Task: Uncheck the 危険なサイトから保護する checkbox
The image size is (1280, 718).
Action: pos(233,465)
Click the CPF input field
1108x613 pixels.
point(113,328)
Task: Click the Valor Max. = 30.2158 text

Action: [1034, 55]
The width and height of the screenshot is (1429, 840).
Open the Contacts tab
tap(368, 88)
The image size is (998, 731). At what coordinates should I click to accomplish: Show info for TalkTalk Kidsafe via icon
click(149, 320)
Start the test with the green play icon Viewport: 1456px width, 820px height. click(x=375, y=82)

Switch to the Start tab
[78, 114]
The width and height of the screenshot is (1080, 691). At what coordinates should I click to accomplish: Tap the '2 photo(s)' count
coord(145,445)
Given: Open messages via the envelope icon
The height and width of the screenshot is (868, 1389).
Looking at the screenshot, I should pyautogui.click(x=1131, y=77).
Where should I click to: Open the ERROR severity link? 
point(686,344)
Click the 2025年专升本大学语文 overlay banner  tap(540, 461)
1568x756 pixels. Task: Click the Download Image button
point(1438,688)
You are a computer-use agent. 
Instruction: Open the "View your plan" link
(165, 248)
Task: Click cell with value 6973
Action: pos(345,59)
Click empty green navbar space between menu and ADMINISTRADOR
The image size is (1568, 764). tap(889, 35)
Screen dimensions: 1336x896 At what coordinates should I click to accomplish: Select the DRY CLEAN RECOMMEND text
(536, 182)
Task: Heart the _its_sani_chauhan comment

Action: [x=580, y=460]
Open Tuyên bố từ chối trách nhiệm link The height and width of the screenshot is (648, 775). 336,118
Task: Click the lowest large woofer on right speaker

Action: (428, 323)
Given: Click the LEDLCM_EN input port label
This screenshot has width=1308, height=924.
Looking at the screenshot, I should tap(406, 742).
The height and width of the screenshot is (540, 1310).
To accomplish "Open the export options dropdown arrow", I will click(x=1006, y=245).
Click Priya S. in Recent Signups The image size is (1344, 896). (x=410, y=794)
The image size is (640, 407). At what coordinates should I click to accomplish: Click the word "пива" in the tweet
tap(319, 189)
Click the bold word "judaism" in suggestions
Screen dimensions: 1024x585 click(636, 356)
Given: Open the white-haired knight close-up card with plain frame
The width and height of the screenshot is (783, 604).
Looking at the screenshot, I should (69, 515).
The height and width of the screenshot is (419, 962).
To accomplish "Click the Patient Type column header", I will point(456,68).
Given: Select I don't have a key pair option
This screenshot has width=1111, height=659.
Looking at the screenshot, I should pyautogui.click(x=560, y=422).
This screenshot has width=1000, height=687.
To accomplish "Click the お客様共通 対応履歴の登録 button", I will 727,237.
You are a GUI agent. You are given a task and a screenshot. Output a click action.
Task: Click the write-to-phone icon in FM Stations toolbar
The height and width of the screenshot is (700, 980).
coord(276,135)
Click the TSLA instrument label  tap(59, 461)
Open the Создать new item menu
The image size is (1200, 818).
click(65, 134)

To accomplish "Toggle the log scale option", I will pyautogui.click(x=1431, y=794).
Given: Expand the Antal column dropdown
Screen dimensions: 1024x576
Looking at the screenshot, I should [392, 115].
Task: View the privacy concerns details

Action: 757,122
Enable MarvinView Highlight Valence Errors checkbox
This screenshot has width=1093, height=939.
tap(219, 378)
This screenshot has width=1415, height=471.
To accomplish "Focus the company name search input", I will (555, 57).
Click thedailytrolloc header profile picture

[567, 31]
********************
What to do -
Look above for lines with the word "agent" and copy them all.

Response to this exercise -
You are a computer-use agent. 
You are a GUI agent. You are given a task and a screenshot. Output a click action.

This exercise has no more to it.